Copy out all of the following records word for word, keeping every line as it appears.

RECORDS TO USE
=-=-=

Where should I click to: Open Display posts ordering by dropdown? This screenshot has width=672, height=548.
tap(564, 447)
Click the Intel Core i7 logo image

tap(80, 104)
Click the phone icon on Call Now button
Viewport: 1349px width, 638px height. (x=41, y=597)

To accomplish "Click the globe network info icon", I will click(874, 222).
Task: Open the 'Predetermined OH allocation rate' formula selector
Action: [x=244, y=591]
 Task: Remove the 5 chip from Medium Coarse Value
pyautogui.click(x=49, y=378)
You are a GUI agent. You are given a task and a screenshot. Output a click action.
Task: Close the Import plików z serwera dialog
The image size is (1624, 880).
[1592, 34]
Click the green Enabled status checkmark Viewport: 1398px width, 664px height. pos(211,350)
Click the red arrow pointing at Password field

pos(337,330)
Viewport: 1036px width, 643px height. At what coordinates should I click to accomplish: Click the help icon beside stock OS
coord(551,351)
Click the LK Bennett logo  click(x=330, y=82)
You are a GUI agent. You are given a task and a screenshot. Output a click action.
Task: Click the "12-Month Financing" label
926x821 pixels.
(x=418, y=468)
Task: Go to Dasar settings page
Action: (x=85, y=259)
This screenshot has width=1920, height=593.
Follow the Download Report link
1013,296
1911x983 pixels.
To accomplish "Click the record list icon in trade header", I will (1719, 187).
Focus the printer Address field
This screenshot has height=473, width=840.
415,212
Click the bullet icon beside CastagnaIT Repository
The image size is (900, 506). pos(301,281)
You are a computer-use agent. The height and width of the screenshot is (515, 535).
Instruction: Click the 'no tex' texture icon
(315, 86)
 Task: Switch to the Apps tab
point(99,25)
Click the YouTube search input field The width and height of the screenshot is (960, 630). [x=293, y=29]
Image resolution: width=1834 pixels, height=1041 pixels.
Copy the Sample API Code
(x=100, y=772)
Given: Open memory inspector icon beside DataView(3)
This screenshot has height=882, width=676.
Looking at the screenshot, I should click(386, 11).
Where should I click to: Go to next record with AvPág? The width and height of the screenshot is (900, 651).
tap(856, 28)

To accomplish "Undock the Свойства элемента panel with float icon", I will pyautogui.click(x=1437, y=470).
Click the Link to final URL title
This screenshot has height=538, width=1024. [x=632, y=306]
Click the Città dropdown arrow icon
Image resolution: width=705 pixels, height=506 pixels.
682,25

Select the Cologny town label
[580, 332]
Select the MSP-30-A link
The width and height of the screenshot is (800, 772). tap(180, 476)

=-=-=

RESULT
Where should I click to: Open Display posts ordering by dropdown? This screenshot has width=672, height=548.
tap(564, 447)
Click the Intel Core i7 logo image

tap(80, 104)
Click the phone icon on Call Now button
Viewport: 1349px width, 638px height. (x=41, y=597)

To accomplish "Click the globe network info icon", I will click(874, 222).
Task: Open the 'Predetermined OH allocation rate' formula selector
Action: [x=244, y=591]
 Task: Remove the 5 chip from Medium Coarse Value
pyautogui.click(x=49, y=378)
You are a GUI agent. You are given a task and a screenshot. Output a click action.
Task: Close the Import plików z serwera dialog
The image size is (1624, 880).
[1592, 34]
Click the green Enabled status checkmark Viewport: 1398px width, 664px height. pos(211,350)
Click the red arrow pointing at Password field

pos(337,330)
Viewport: 1036px width, 643px height. At what coordinates should I click to accomplish: Click the help icon beside stock OS
coord(551,351)
Click the LK Bennett logo  click(x=330, y=82)
You are a GUI agent. You are given a task and a screenshot. Output a click action.
Task: Click the "12-Month Financing" label
926x821 pixels.
(x=418, y=468)
Task: Go to Dasar settings page
Action: (x=85, y=259)
This screenshot has width=1920, height=593.
Follow the Download Report link
1013,296
1911x983 pixels.
To accomplish "Click the record list icon in trade header", I will (1719, 187).
Focus the printer Address field
This screenshot has height=473, width=840.
415,212
Click the bullet icon beside CastagnaIT Repository
The image size is (900, 506). pos(301,281)
You are a computer-use agent. The height and width of the screenshot is (515, 535).
Instruction: Click the 'no tex' texture icon
(315, 86)
 Task: Switch to the Apps tab
point(99,25)
Click the YouTube search input field The width and height of the screenshot is (960, 630). [x=293, y=29]
Image resolution: width=1834 pixels, height=1041 pixels.
Copy the Sample API Code
(x=100, y=772)
Given: Open memory inspector icon beside DataView(3)
This screenshot has height=882, width=676.
Looking at the screenshot, I should click(386, 11).
Where should I click to: Go to next record with AvPág? The width and height of the screenshot is (900, 651).
tap(856, 28)

To accomplish "Undock the Свойства элемента panel with float icon", I will pyautogui.click(x=1437, y=470).
Click the Link to final URL title
This screenshot has height=538, width=1024. [x=632, y=306]
Click the Città dropdown arrow icon
Image resolution: width=705 pixels, height=506 pixels.
682,25

Select the Cologny town label
[580, 332]
Select the MSP-30-A link
The width and height of the screenshot is (800, 772). tap(180, 476)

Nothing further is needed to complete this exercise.